Symptoms of a biomechanically weak foot can appear in various places, including in the ankle, leg and knee.
A problem in the foot can cause secondary troubles anywhere from the sacroiliac joint to the forefoot. That's the reason we must have a thorough understanding of the biomechanics of the body from the back all the way down the leg to the foot. You cannot separate one factor from the other. They are interrelated.
All sports present their own types of overuse syndromes. Distance runners' problems include the knee, heel and Achilles tendon. The long distance runner is subjected to shin splints and ankle troubles as well.
Sprinters, who run on the balls of their feet, develop bunions and tight posterior muscles. Basketball players have a high incidence of hammertoes. All athletes are susceptible to recurrent lateral ankle sprains.
The orthopedic approach to the overuse syndrome has been quite successful, esspecially in young athletes with immature bone growth that absorb constant pounding in their respective sport. The orthopedic approach means the establishment of motions and positions will cause maximum function of the foot and the entire skeletal system. There will be a postural and structural balance.
In biomechanical balancing, athletes attempt to cause their feet to function as close to their neutral position as possible. Neutral position duplicates the joint positions assumed by a normal foot while standing and when running.

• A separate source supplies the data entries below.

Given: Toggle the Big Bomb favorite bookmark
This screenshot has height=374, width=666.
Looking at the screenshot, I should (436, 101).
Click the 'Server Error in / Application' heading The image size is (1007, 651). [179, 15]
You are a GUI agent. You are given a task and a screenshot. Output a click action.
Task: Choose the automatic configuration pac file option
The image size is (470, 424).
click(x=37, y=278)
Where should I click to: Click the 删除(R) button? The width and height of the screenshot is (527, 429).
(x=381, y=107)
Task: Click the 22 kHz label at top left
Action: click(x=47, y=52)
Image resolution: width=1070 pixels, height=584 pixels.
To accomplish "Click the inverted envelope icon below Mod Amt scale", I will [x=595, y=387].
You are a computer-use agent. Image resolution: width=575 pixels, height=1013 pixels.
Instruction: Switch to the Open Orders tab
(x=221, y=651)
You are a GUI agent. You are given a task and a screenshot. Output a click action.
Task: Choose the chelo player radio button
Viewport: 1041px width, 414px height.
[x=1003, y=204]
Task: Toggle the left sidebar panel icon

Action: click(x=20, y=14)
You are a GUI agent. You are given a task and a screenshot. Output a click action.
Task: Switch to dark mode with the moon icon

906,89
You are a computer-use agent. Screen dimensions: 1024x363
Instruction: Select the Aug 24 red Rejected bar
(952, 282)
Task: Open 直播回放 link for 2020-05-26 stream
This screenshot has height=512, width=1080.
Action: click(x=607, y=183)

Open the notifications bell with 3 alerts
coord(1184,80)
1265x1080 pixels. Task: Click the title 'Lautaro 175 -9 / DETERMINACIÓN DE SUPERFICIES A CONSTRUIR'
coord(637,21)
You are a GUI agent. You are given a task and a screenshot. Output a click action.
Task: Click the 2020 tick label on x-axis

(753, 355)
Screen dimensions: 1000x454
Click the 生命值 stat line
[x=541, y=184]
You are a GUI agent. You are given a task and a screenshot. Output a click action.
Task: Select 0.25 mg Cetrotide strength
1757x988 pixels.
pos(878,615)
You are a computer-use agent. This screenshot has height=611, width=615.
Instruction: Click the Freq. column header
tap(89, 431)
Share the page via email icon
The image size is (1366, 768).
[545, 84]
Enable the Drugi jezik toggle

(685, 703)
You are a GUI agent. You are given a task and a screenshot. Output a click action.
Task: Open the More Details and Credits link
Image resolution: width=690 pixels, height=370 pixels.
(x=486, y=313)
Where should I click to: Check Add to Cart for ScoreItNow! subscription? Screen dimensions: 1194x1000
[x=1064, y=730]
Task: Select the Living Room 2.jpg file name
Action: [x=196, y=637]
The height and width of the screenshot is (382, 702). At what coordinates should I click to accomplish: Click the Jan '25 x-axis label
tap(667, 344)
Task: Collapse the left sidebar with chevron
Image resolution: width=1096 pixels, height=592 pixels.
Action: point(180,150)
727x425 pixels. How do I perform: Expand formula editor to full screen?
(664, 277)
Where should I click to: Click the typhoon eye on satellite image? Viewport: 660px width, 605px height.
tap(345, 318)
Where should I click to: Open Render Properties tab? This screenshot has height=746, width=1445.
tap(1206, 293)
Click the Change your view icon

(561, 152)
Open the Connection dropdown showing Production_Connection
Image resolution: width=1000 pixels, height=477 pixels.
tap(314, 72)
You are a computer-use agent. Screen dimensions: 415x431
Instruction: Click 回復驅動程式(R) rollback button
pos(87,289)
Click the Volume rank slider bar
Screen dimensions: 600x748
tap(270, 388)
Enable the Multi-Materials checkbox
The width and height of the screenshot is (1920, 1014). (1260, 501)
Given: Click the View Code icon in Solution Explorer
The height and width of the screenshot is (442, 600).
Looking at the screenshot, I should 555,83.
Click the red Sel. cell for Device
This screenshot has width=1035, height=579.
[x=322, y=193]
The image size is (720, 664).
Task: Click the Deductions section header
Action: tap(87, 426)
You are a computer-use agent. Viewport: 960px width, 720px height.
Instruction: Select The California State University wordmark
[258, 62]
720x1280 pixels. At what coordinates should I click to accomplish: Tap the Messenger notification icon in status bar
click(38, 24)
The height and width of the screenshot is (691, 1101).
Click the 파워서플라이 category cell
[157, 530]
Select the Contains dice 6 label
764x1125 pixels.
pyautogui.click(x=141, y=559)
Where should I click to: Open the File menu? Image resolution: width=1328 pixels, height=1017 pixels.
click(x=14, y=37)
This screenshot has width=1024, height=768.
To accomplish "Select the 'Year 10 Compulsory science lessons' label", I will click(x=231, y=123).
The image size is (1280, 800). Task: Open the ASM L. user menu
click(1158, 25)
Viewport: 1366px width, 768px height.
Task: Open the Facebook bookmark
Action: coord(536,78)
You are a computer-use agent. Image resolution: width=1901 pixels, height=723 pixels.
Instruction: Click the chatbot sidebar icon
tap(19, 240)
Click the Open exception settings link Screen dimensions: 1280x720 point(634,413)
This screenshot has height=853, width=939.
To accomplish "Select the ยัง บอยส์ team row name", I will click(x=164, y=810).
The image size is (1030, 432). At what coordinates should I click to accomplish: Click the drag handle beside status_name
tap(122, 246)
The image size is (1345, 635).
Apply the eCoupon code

Many of the problems leading to the Overuse Syndrome can be treated by biomechanical balancing. This is accomplished by using a functional sports orthotic. A functional sports orthotic or a functional orthotic -- used for people on their feet for many hours during the day -- is a device that controls motion and position of the foot and leg during locomotion. It is well tolerated and usually results in improved foot function with athletes and people who walk to prevent injury.